Crédits photo : Image from page 14 of "The story of Little Black Sambo" (1908)

"Tintin au Congo" de Hergé

Tout commence en 2007 quand une association s’insurge contre cette BD jugée raciste et haineuse. Dans le même temps, un résidant belge de nationalité congolaise porte plainte contre les éditions Casterman. C’est vrai que le portrait dressé des Congolais n’est pas au top : traités de paresseux, parlant un français pourri etc. Il faut bien sûr se rappeler que la BD a été produite dans les années 30 (ce qui n’excuse pas tout, soyons d’accord). Après 5 ans de procès, la bande dessinée reste toutefois autorisée à la vente… Mais bon comme Hergé s’en est défendu, c’était les années 30 et il était comme tout le monde victime de clichés racistes dont il assure ne pas avoir été conscient. Toutefois, au delà de cette dimension raciste, la BD a aussi été controversée pour ses passages mettant en scène Tintin en plein safari qui bute de malheureuses bêtes, dépèce un singe, récupère les défenses d’éléphants. Bref Tintin au Congo = gros FDP.

Crédits photo (CC BY-SA 2.0) : William Murphy

La première version de "Charlie et la chocolaterie" de Roald Dahl

Par forcément évident à déceler dans sa version actuelle, le livre pour enfant a toutefois été accusé de racisme par le passé. Tout d’abord (et c’est la faute de l’éditeur) parce que Roald Dahl voulait au départ que Charlie le personnage principal soit noir mais son éditeur l’en a dissuadé… Mauvais point. Ensuite, la première version du livre mettait en scène des ouvriers provenant d’une tribu d’Afrique (les Oompa-Loompas) présentés comme des esclaves heureux de travailler gratuitement pour Willy Wonka qui se nourrissent uniquement de fèves de cacao. Dans la version de 71, ce ne sont plus des pygmées d’Afrique, ils viennent de la région fictive Loompa située dans le Pacifique. Bref, le livre a été revu et corrigé et ne mériterait plus, a priori, d’être taxé de racisme aujourd’hui.

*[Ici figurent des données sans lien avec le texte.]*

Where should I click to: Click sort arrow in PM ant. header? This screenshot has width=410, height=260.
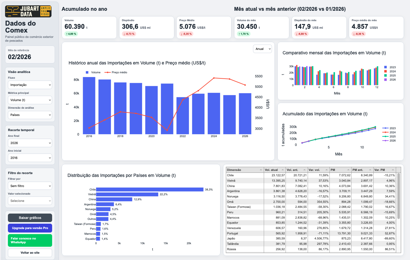(370, 170)
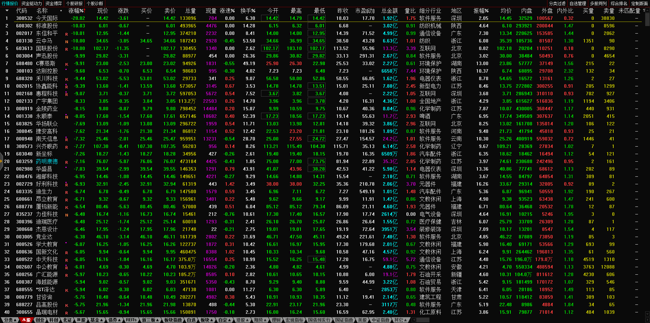Screen dimensions: 650x323
Task: Expand the 基金 category dropdown tab
Action: [96, 320]
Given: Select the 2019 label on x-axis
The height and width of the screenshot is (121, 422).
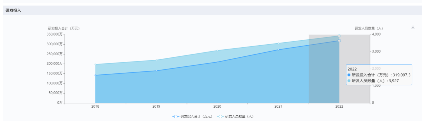Looking at the screenshot, I should point(156,106).
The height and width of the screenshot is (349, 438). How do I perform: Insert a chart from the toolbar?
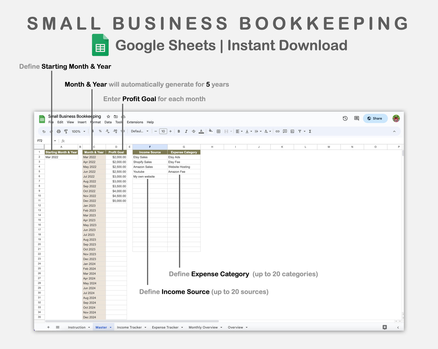click(292, 131)
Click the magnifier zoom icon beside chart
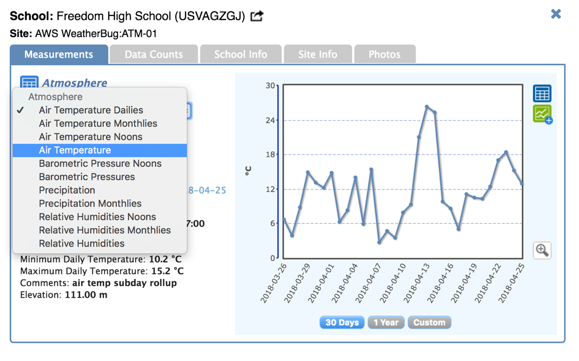579x361 pixels. 542,251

Crédits photo (Domaine Public) : Carl van Vechten

"Peter Pan" de J.M Barrie

Souvenez-vous, on vous a déjà causé des Disney qui sont racistes. Alors forcément c’est l’occasion de revenir ici sur le conte de Peter Pan qui est un peu gênant notamment dans le portrait horriblement caricatural qui est fait des Indiens d’Amérique : violents et assoiffés de sang. Le Disney tentait vaguement d’édulcorer ce racisme originel mais le livre à la base est bien plus rude envers les populations indigènes (sans compter le niveau inégalé de misogynie contenu dans l’histoire).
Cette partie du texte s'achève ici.